[RFCv7 PATCH 00/10] sched: scheduler-driven CPU frequency selection

* [RFCv7 PATCH 00/10] sched: scheduler-driven CPU frequency selection
@ 2016-02-23  1:22 Steve Muckle
  2016-02-23  1:22 ` [RFCv7 PATCH 01/10] sched: Compute cpu capacity available at current frequency Steve Muckle
                   ` (11 more replies)
  0 siblings, 12 replies; 51+ messages in thread
From: Steve Muckle @ 2016-02-23  1:22 UTC (permalink / raw)
  To: Peter Zijlstra, Ingo Molnar, Rafael J. Wysocki
  Cc: linux-kernel, linux-pm, Vincent Guittot, Morten Rasmussen,
	Dietmar Eggemann, Juri Lelli, Patrick Bellasi, Michael Turquette

Scheduler-driven CPU frequency selection hopes to exploit both
per-task and global information in the scheduler to improve frequency
selection policy and achieve lower power consumption, improved
responsiveness/performance, and less reliance on heuristics and
tunables. For further discussion of this integration see [0].

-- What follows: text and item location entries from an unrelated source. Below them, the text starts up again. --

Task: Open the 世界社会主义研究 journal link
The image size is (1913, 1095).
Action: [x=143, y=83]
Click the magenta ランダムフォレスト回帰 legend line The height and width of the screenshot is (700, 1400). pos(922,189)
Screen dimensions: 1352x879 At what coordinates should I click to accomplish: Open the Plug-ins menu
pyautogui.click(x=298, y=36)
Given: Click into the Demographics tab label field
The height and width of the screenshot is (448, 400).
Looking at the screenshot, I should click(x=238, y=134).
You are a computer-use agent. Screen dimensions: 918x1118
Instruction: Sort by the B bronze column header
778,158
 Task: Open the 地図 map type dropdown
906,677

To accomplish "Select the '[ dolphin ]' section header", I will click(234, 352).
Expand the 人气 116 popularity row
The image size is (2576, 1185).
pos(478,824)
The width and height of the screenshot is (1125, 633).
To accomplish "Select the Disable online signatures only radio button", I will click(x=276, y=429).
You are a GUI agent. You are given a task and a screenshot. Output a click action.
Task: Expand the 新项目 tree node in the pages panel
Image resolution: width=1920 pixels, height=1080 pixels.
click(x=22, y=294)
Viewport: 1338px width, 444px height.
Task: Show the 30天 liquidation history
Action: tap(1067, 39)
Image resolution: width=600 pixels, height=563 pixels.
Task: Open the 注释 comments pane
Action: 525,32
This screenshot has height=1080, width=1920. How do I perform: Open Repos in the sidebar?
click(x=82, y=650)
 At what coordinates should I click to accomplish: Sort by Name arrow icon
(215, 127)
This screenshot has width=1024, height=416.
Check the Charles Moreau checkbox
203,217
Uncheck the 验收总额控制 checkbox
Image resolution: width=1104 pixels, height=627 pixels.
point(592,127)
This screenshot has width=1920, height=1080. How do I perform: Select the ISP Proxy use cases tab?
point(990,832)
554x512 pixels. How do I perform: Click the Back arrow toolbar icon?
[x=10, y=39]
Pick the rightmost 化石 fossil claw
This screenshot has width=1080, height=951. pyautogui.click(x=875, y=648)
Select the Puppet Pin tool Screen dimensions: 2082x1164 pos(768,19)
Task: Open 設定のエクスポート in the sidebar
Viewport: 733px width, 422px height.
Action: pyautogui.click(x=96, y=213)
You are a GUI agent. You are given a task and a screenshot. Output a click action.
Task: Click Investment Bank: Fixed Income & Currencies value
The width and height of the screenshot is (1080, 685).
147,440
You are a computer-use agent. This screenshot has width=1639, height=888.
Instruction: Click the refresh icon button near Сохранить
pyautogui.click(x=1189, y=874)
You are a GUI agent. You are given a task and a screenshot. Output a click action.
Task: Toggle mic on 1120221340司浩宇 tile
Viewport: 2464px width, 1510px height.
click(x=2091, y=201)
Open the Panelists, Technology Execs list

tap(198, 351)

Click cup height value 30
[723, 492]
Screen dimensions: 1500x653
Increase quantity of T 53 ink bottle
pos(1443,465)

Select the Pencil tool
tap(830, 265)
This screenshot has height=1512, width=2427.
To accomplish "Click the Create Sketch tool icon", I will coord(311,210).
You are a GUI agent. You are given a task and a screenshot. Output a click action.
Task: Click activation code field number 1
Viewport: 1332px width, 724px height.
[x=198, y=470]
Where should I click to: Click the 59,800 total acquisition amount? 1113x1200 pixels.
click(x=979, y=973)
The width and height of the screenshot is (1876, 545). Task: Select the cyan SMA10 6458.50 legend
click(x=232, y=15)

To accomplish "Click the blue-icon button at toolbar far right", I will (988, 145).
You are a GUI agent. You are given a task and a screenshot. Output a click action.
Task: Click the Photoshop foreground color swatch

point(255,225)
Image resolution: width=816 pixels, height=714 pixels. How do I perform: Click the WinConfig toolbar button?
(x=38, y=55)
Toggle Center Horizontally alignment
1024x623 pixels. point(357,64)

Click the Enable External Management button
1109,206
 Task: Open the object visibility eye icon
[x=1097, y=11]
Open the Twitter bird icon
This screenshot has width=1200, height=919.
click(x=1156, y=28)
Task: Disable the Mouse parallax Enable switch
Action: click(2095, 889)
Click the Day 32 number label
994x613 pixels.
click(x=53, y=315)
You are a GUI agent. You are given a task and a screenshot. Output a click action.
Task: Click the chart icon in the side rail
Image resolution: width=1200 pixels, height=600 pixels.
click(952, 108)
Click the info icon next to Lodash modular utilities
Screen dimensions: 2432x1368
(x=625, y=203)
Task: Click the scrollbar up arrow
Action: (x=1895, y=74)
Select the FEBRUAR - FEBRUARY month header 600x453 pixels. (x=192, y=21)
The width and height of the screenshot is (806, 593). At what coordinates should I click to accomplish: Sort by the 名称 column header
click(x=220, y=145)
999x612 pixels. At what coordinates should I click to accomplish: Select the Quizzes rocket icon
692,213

This patch series implements a cpufreq governor which collects CPU
capacity requests from the fair, realtime, and deadline scheduling
classes. The fair and realtime scheduling classes are modified to make
these requests. The deadline class is not yet modified to make CPU
capacity requests.

Changes in this series since RFCv6 [1], posted December 9, 2015:
  Patch 3, sched: scheduler-driven cpu frequency selection
  - Added Kconfig dependency on IRQ_WORK.
  - Reworked locking.
  - Make throttling optional - it is not required in order to ensure that
    the previous frequency transition is complete.
  - Some fixes in cpufreq_sched_thread related to the task state.
  - Changes to support mixed fast and slow path operation.
  Patch 7: sched/fair: jump to max OPP when crossing UP threshold
  - move sched_freq_tick() call so rq lock is still held
  Patch 9: sched/deadline: split rt_avg in 2 distincts metrics
  - RFCv6 calculated DL capacity from DL task parameters, RFCv7 restores
    the original method of calculation but keeps DL capacity separate
  Patch 10: sched: rt scheduler sets capacity requirement
  - change #ifdef from CONFIG_SMP, trivial cleanup

Profiling results:
Performance profiling has been done by using rt-app [2] to generate
various periodic workloads with a particular duty cycle. The time to
complete the busy portion of the duty cycle is measured and overhead
is calculated as

overhead = (busy_duration_test_gov - busy_duration_perf_gov)/
         (busy_duration_pwrsave_gov - busy_duration_perf_gov)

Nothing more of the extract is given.